À faire →
- 1) Les affirmations (a), (b) et (c) concordent-elles avec l'extrait sur le projet de Saclay ? Répondez par oui ou par non pour chacune et citez exactement les mots de l'extrait qui tranchent. (a) Le territoire s'étend sur 7 500 hectares. (b) L'établissement public supervise les questions scientifiques. (c) L'INRA et l'Agro auront leur siège sur le campus.
- 2) Recopiez fidèlement le passage de l'extrait sur le projet de Saclay qui commence à « À l'heure actuelle, le » et se termine à « digne de ce nom. ».
- 3) Selon l'extrait sur le projet de Saclay, combien d'hectares sont consacrés au développement du site lui-même ?

Extrait du document →
***
Pour répondre à M. Pierre Lasbordes, je dirai que ce projet ne se limite évidemment pas à l'aménagement, mais qu'il est porteur d'une grande ambition au service du campus et du cluster. C'est d'ailleurs la raison pour laquelle le législateur a créé cet établissement public atypique qui combine des compétences d'aménagement et de développement économique, avec également un regard sur les aspects scientifiques, même s'il ne gère pas directement cet aspect du projet qui est du ressort de la fondation de coopération scientifique. Il est clair que les questions scientifiques doivent demeurer l'apanage des scientifiques et que l'établissement public n'a pas vocation à les superviser, mais à travailler de concert avec la fondation.
À l'heure actuelle, le site de Saclay est principalement axé sur la recherche fondamentale, notamment dans le domaine de la physique, un des défis à relever consiste à créer davantage de liens en direction des sciences appliquées. Ces sujets relèvent des scientifiques et la contribution de l'établissement public consiste à aménager le site pour le transformer en un véritable campus digne de ce nom.
En ce qui concerne la superficie du site, vous savez que le territoire est immense, 7 500 hectares constitués essentiellement d'exploitations agricoles et de bois. Les 2 300 hectares dédiés au développement du site lui-même concernent la frange au sud sur le bord du plateau pour le campus et sur la partie nord ouest vers Satory en complément du développement de Versailles et de Saint-Quentin-en-Yvelines. L'espace agricole ne devrait donc qu'être très faiblement concerné. Je travaille en concertation avec les chambres d'agriculture et j'ai personnellement rencontré chacun des exploitants agricoles du plateau. La véritable question qui se pose est celle de l'avenir de cette agriculture très proche des centres urbains, de son évolution en lien avec l'environnement urbain. À cet égard, les points de vue sont aussi variés que le sont les stratégies de ces véritables entrepreneurs que sont les exploitants agricoles et il convient également de prendre en compte le mouvement des Associations pour le Maintien d'une Agriculture Paysanne (AMAP). Je compte m'appuyer sur les ressources intellectuelles de l'INRA et de l'Agro qui auront leur siège sur le campus.
***
Section des données →
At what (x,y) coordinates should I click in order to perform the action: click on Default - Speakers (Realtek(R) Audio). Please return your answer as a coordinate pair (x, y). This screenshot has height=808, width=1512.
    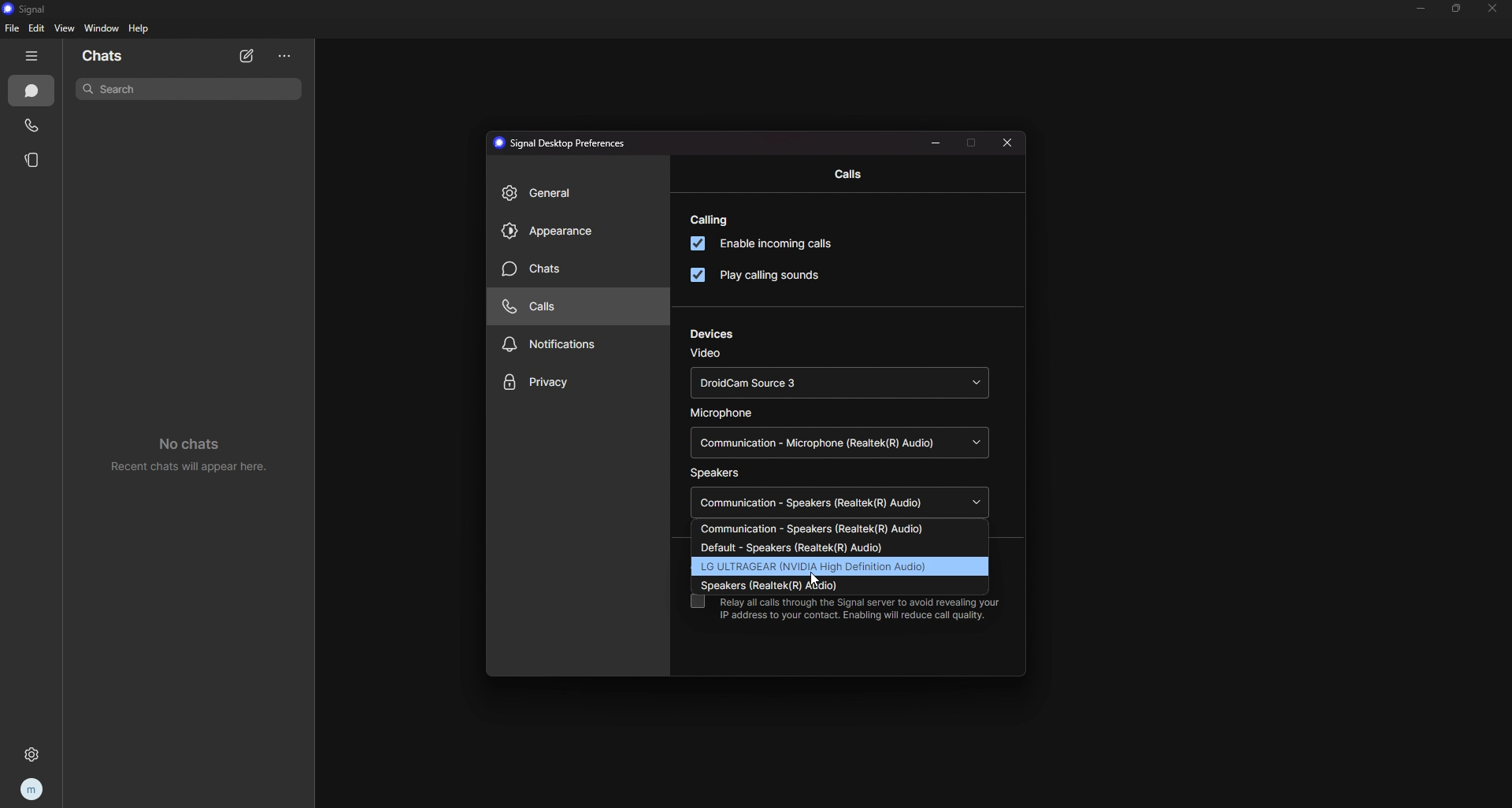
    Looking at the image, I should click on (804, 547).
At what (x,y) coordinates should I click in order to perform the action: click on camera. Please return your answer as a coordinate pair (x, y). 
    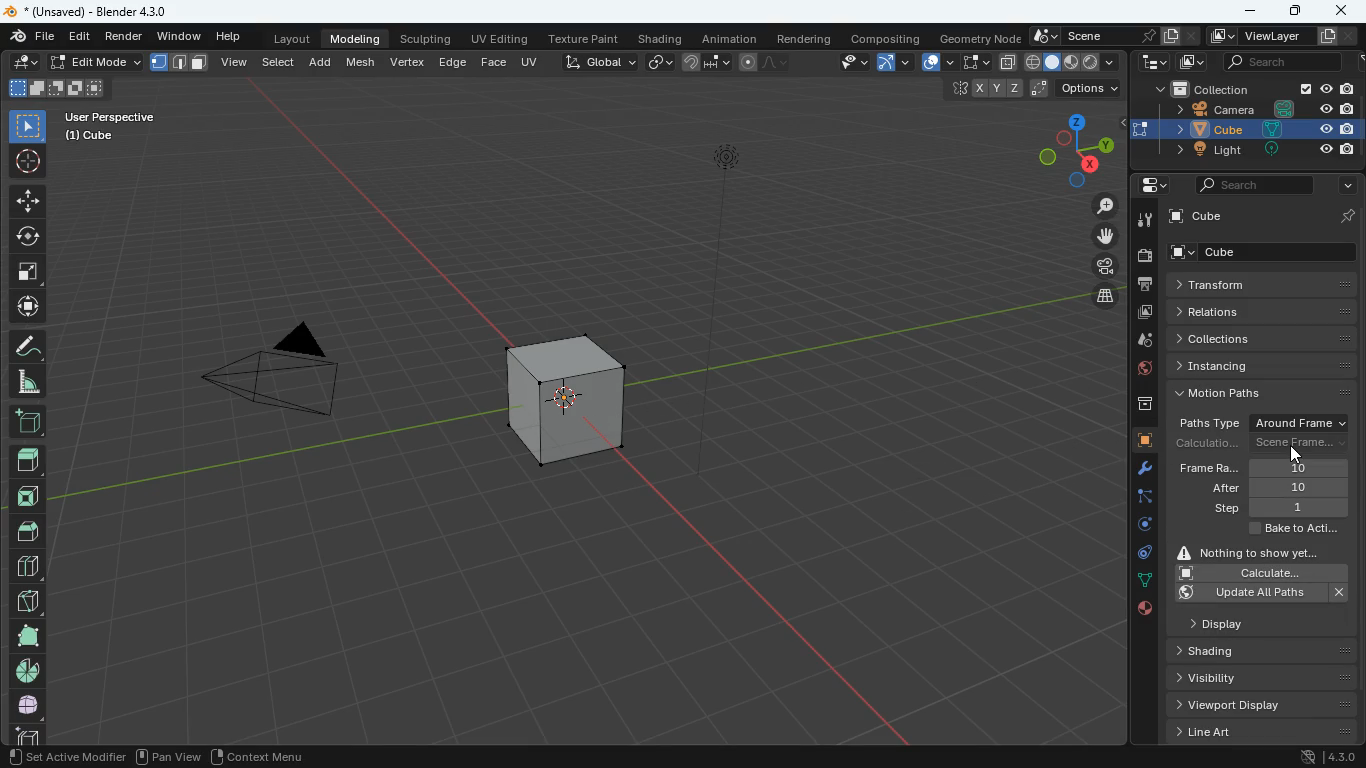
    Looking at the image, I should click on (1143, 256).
***
Réponses par tâche →
- 1)
(a) Oui : « le territoire est immense, 7 500 hectares »
(b) Non : « l'établissement public n'a pas vocation à les superviser »
(c) Oui : « l'INRA et de l'Agro qui auront leur siège sur le campus »

- 2)
À l'heure actuelle, le site de Saclay est principalement axé sur la recherche fondamentale, notamment dans le domaine de la physique, un des défis à relever consiste à créer davantage de liens en direction des sciences appliquées. Ces sujets relèvent des scientifiques et la contribution de l'établissement public consiste à aménager le site pour le transformer en un véritable campus digne de ce nom.

- 3) 2 300 hectares.